Extracted data entries
□ □ □

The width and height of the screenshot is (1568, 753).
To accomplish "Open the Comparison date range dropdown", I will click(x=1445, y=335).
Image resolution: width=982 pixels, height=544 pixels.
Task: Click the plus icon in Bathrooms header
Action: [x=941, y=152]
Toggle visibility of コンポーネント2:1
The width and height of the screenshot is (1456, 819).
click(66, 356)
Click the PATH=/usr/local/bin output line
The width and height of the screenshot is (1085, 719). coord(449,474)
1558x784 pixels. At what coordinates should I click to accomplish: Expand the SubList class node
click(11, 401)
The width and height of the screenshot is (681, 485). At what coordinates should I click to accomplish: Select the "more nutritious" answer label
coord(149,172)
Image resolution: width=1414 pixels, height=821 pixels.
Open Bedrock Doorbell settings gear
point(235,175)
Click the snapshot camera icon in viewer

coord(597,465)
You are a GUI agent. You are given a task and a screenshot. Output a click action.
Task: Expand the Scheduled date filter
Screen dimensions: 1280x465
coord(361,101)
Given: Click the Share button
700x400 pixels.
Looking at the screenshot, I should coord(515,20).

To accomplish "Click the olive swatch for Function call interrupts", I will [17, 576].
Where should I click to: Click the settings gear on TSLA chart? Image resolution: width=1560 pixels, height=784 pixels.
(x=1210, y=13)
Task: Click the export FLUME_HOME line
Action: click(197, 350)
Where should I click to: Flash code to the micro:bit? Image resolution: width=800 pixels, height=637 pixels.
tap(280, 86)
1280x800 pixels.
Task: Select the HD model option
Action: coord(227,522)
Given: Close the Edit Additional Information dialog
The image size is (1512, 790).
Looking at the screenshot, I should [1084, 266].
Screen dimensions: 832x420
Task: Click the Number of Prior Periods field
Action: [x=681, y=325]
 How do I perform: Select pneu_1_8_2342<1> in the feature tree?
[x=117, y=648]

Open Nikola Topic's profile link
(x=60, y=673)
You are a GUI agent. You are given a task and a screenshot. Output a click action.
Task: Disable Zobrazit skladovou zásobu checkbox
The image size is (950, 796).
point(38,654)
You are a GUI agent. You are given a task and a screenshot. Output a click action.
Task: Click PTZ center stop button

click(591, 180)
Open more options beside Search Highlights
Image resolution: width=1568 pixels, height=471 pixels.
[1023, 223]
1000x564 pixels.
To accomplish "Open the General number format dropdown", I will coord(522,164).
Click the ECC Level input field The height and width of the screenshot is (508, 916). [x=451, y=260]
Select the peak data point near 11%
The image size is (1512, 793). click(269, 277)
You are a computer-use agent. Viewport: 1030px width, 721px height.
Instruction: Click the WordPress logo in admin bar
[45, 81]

□ □ □

Return all of the entries above verbatim, with every line unchanged.

The width and height of the screenshot is (1568, 753).
To accomplish "Open the Comparison date range dropdown", I will click(x=1445, y=335).
Image resolution: width=982 pixels, height=544 pixels.
Task: Click the plus icon in Bathrooms header
Action: [x=941, y=152]
Toggle visibility of コンポーネント2:1
The width and height of the screenshot is (1456, 819).
click(66, 356)
Click the PATH=/usr/local/bin output line
The width and height of the screenshot is (1085, 719). coord(449,474)
1558x784 pixels. At what coordinates should I click to accomplish: Expand the SubList class node
click(11, 401)
The width and height of the screenshot is (681, 485). At what coordinates should I click to accomplish: Select the "more nutritious" answer label
coord(149,172)
Image resolution: width=1414 pixels, height=821 pixels.
Open Bedrock Doorbell settings gear
point(235,175)
Click the snapshot camera icon in viewer

coord(597,465)
You are a GUI agent. You are given a task and a screenshot. Output a click action.
Task: Expand the Scheduled date filter
Screen dimensions: 1280x465
coord(361,101)
Given: Click the Share button
700x400 pixels.
Looking at the screenshot, I should coord(515,20).

To accomplish "Click the olive swatch for Function call interrupts", I will [17, 576].
Where should I click to: Click the settings gear on TSLA chart? Image resolution: width=1560 pixels, height=784 pixels.
(x=1210, y=13)
Task: Click the export FLUME_HOME line
Action: click(197, 350)
Where should I click to: Flash code to the micro:bit? Image resolution: width=800 pixels, height=637 pixels.
tap(280, 86)
1280x800 pixels.
Task: Select the HD model option
Action: coord(227,522)
Given: Close the Edit Additional Information dialog
The image size is (1512, 790).
Looking at the screenshot, I should [1084, 266].
Screen dimensions: 832x420
Task: Click the Number of Prior Periods field
Action: [x=681, y=325]
 How do I perform: Select pneu_1_8_2342<1> in the feature tree?
[x=117, y=648]

Open Nikola Topic's profile link
(x=60, y=673)
You are a GUI agent. You are given a task and a screenshot. Output a click action.
Task: Disable Zobrazit skladovou zásobu checkbox
The image size is (950, 796).
point(38,654)
You are a GUI agent. You are given a task and a screenshot. Output a click action.
Task: Click PTZ center stop button

click(591, 180)
Open more options beside Search Highlights
Image resolution: width=1568 pixels, height=471 pixels.
[1023, 223]
1000x564 pixels.
To accomplish "Open the General number format dropdown", I will coord(522,164).
Click the ECC Level input field The height and width of the screenshot is (508, 916). [x=451, y=260]
Select the peak data point near 11%
The image size is (1512, 793). click(269, 277)
You are a computer-use agent. Viewport: 1030px width, 721px height.
Instruction: Click the WordPress logo in admin bar
[45, 81]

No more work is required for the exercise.